Bulletti insisted that Falciani, a 43-year-old French-Italian national who exposed the so-called Swissleaks scandal, was not a whistleblower as he has portrayed himself to be.
"All claims of being a white knight are simply a web of lies," the prosecutor said during his closing arguments.
After the prosecutor, HSBC's lawyer addressed the court, followed by the defence, before the proceedings concluded.
The court is expected to hand down its verdict on November 27.
Falciani himself was not present in court on Friday, having refused to travel from his home in France to take part in the trial.
The former HSBC employee leaked a cache of documents allegedly indicating the bank's Swiss private banking arm helped more than 120,000 clients hide €180.6bn (£129bn) from tax authorities.
He is widely viewed as a whistleblower and his actions have been hailed in countries where the leaked information is helping net tax cheats, but Swiss authorities maintain Falciani was only interested in "cashing in".
Bulletti listed different phases in Falciani's alleged criminal activities, starting with the acquisition of the documents in 2006.
Then in 2007, the former IT worker headed abroad to try to sell the information, first through a contact in Saudi Arabia, before approaching Lebanese banks.
Only after his plan to sell the data fell apart did Falciani contact European tax authorities and begin passing them the stolen information, the prosecutor said.
"We don't know if Herve Falciani was paid for transmitting this data to foreign state services, but that is not important" for determining his guilt, he said.
Bulletti insisted this was a clearly proven case of industrial espionage, pointing to the duration of Falciani's criminal activity and the value of the secrets he passed on, with his actions provoking a diplomatic crisis for Switzerland.
Falciani has denied he was only seeking financial gain, insisting he had wanted to expose how banks support tax evasion and money laundering.
He has accused HSBC of pressuring Swiss authorities to push ahead with the case.
But the bank's lawyer insisted that its former employee had committed "the world's biggest bank pillaging".
Falciani, the lawyer said, "acquired the equivalent of 76 gigabytes of raw data, the equivalent of the contents of 5,300 large binders".
"The collateral damage is incalculable for the clients, the bank, the image of Switzerland's and Geneva's financial sector," the HSBC lawyer said, insisting "a large majority" of clients impacted by the data leak were honest.
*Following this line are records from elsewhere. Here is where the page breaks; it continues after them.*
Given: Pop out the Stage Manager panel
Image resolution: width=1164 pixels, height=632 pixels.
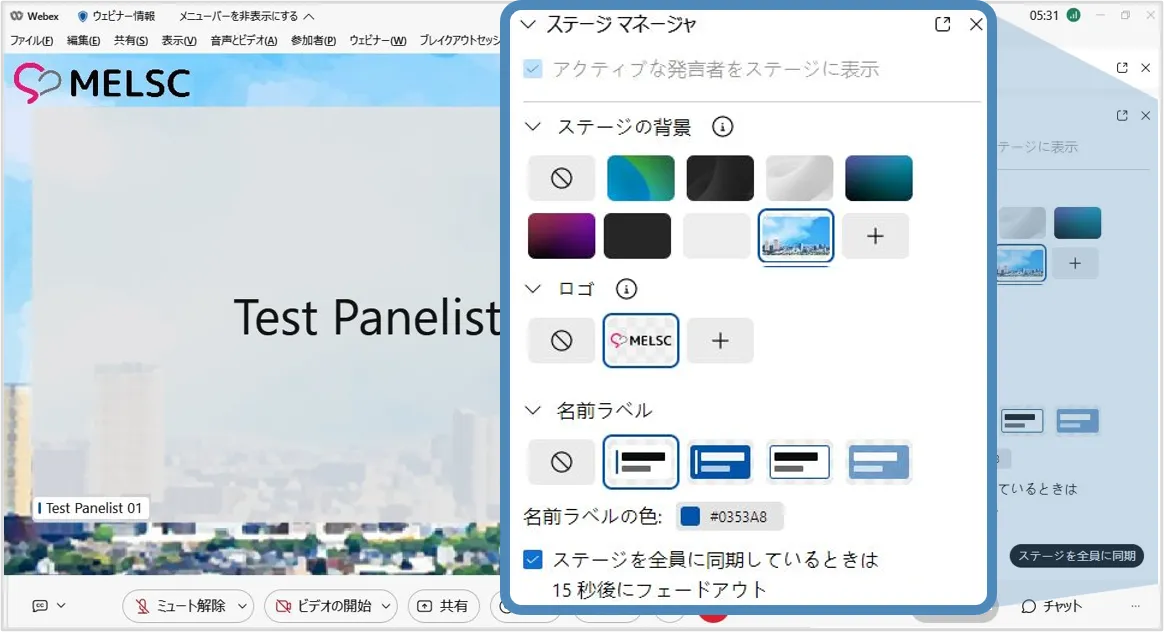Looking at the screenshot, I should point(942,25).
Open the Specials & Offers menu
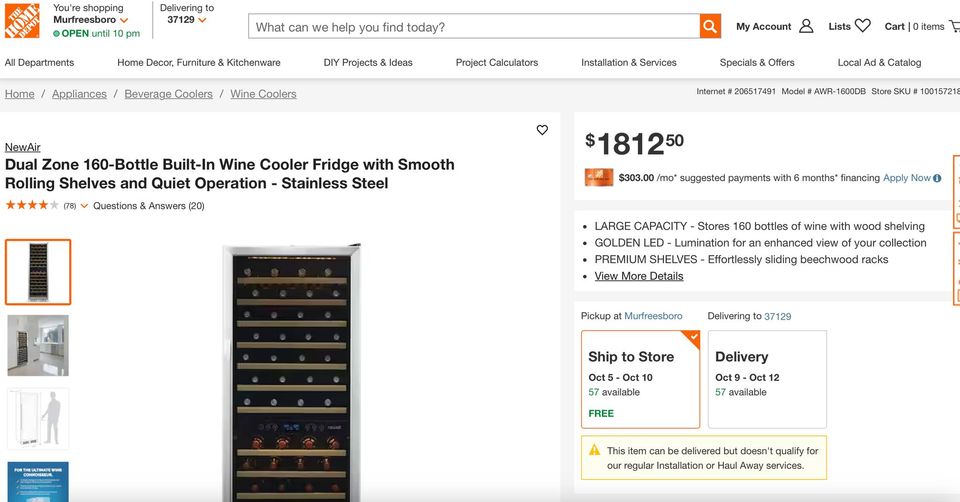Screen dimensions: 960x502 (757, 62)
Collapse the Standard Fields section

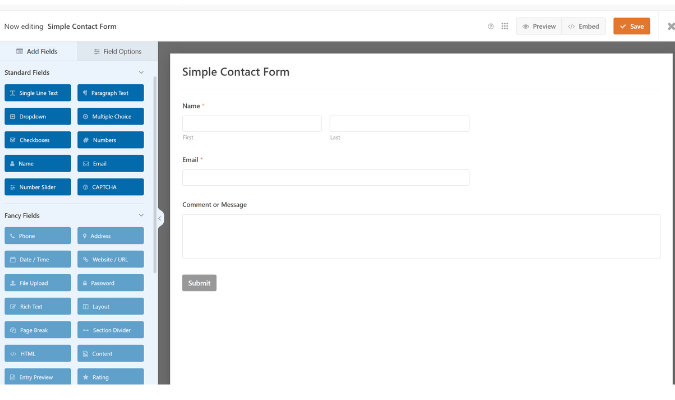141,72
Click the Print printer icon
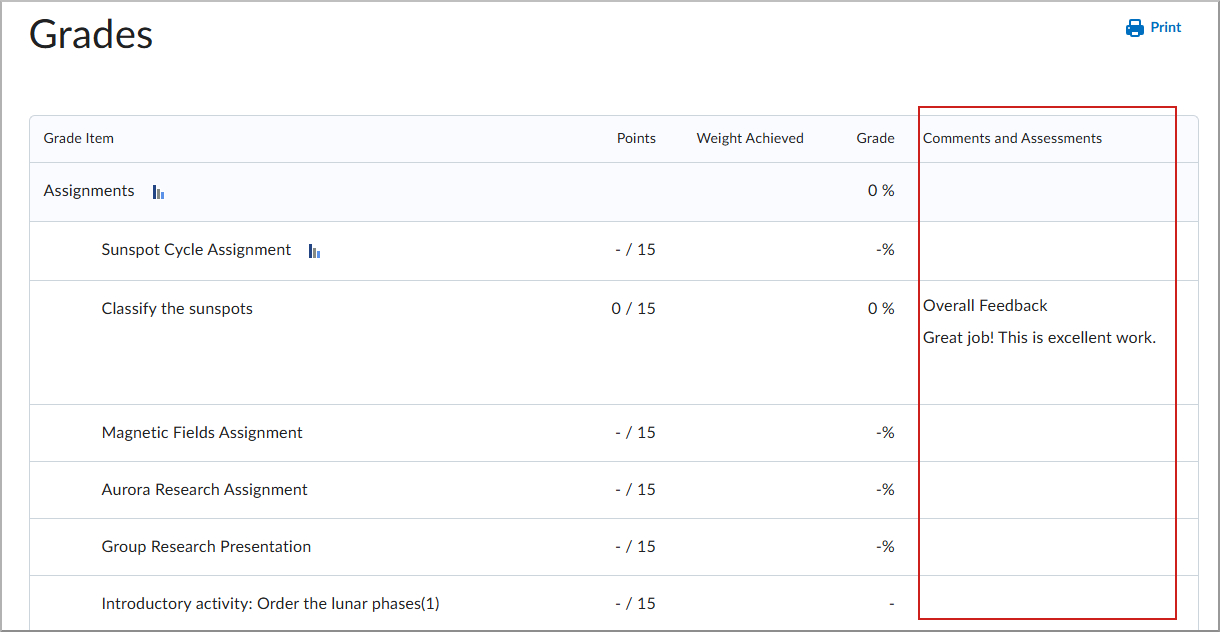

Falciani's defence lawyer, Marc Henzelin, urged the court to hand down a suspended sentence, slamming the flaws in HSBC's security system that had allowed his client to gather such a large amount of data.
Henzelin also pointed to the irony of the fact that Falciani was on trial at a time when Switzerland is in the process of dismantling its banking secrecy practices, which for decades allowed foreign clients to hide billions from the taxman back home.
"It is not Falciani who is being judged. It is the court. It is Switzerland," he said.